In conclusion, despite the constant presence of wounds on the stump, amputees with DEB can be fitted with a prosthesis. In this case it was even possible for the patient to continue to use a lower extremity prosthesis while the DEB-related lesions heal. This could be achieved by close collaboration among the surgical team, the rehabilitation team, the dermatologist and the prosthetist.

REFERENCES

1. Pfendner EG, Lucky AW. Dystrophic epidermolysis bullosa. 2006 Aug 21 [updated 2015 Feb 26]. In: Pagon RA, Adam MP, Ardinger HH, Wallace SE, Amemiya A, Bean LJH, et al., editors.
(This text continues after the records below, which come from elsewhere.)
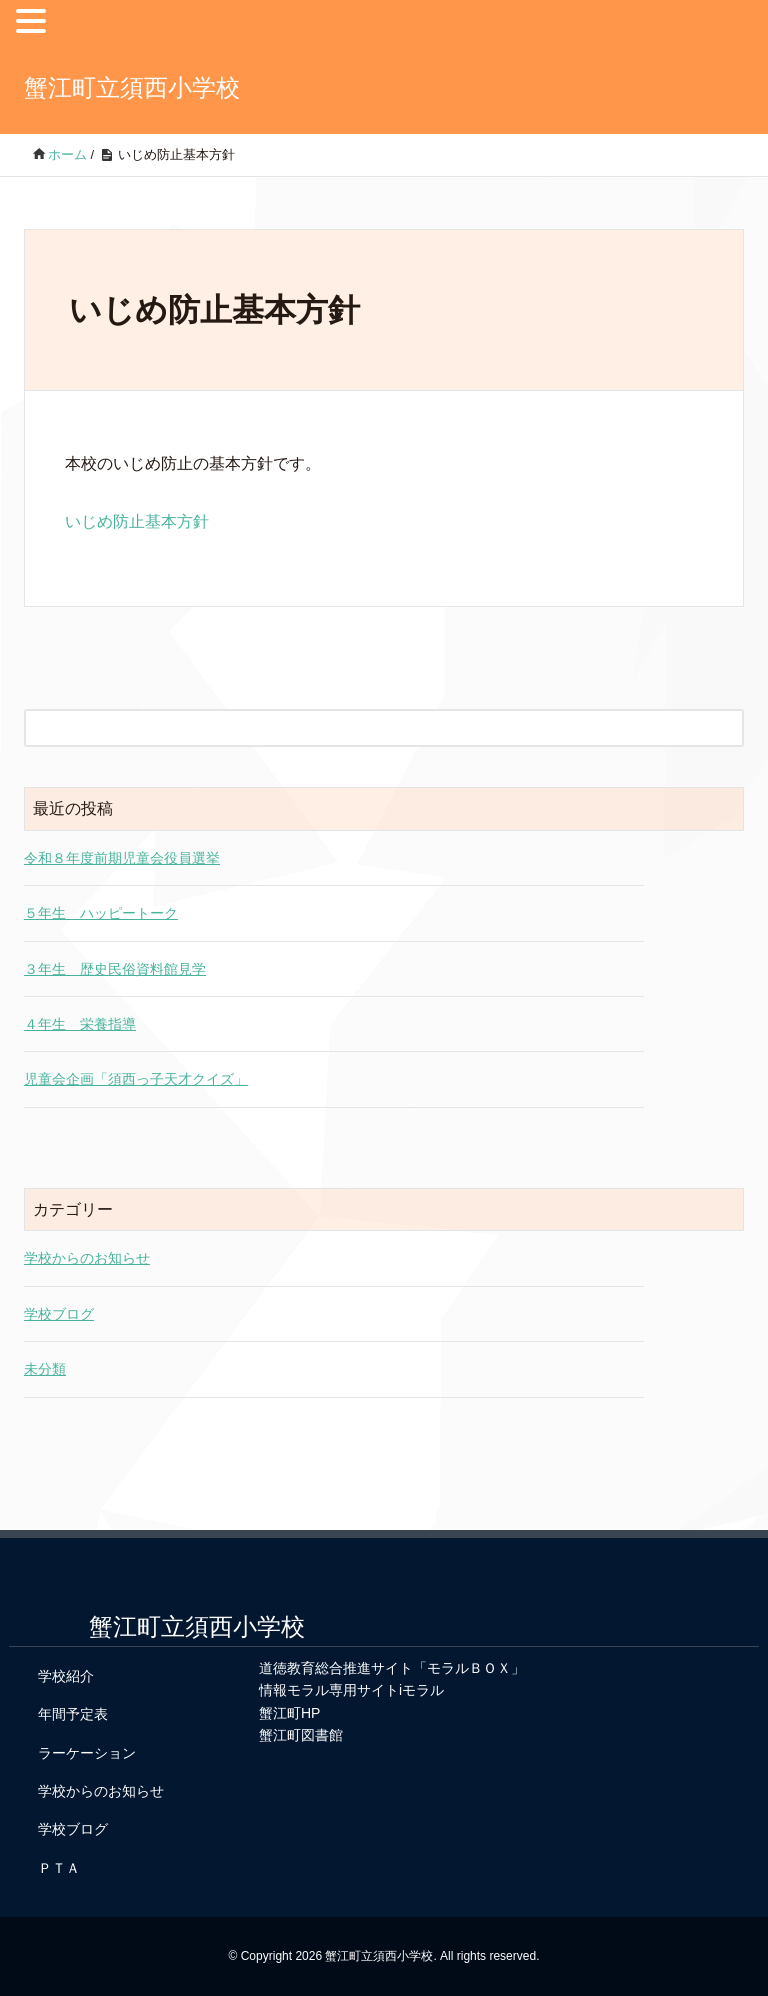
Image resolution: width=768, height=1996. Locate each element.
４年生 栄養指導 (80, 1024)
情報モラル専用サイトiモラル (351, 1690)
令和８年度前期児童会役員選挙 (122, 858)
GeneReviews® . Seattle, WA: University of Washington, Seattle; 1993–2015. Available from: http://www.ncbi.nlm.nih.gov/books/NBK1304/.

2. Fine JD, Johnson LB, Weiner M, Li KP, Suchindran C. Epidermolysis bullosa and the risk of life-threatening cancers: the National EB Registry experience, 1986–2006. J Am Acad Dermatol 2009; 60: 203–211.

3. Fine JD, Mellerio JE. Extracutaneous manifestations and complications of inherited epidermolysis bullosa: part II. Other organs. J Am Acad Dermatol 2009; 61: 387–402.

4. Sansam K, O’Connor RJ, Neumann V, Bhakta B. Clinicians’ perspectives on decision making in lower limb amputee rehabilitation. J Rehabil Med 2014; 46: 447–453.

5. Meola S, Olivieri M, Mirabile C, Mastrandrea P. Anesthetic management for right upper extremity amputation due to recidivous cutaneous carcinoma and acute postoperative pain control in patients affected by epidermolysis bullosa. Minerva Anestesiol 2010; 76: 144–147.

6. Wainstein AJ, de Oliveira TA, Guelfi DC, Gontijo BR, de Castro EV, de Carvalho RA et al.Limb amputation for squamous cell carcinoma of the skin: factors involved in this poor evolution. Rev Col Bras Cir 2012; 39: 173–177.

7. Parsons CM, Pimiento JM, Cheong D, Marzban SS, Gonzalez RJ, Johnson Det al The role of radical amputations for extremity tumors: a single institution experience and review of the literature. J Surg Oncol 2012; 105: 149–155.

8. Fewtrell MS, Allgrove J, Gordon I, Brain C, Atherton D, Harper J, et al. Bone mineralization in children with epidermolysis bullosa. Br J Dermatol 2006; 154: 959–962.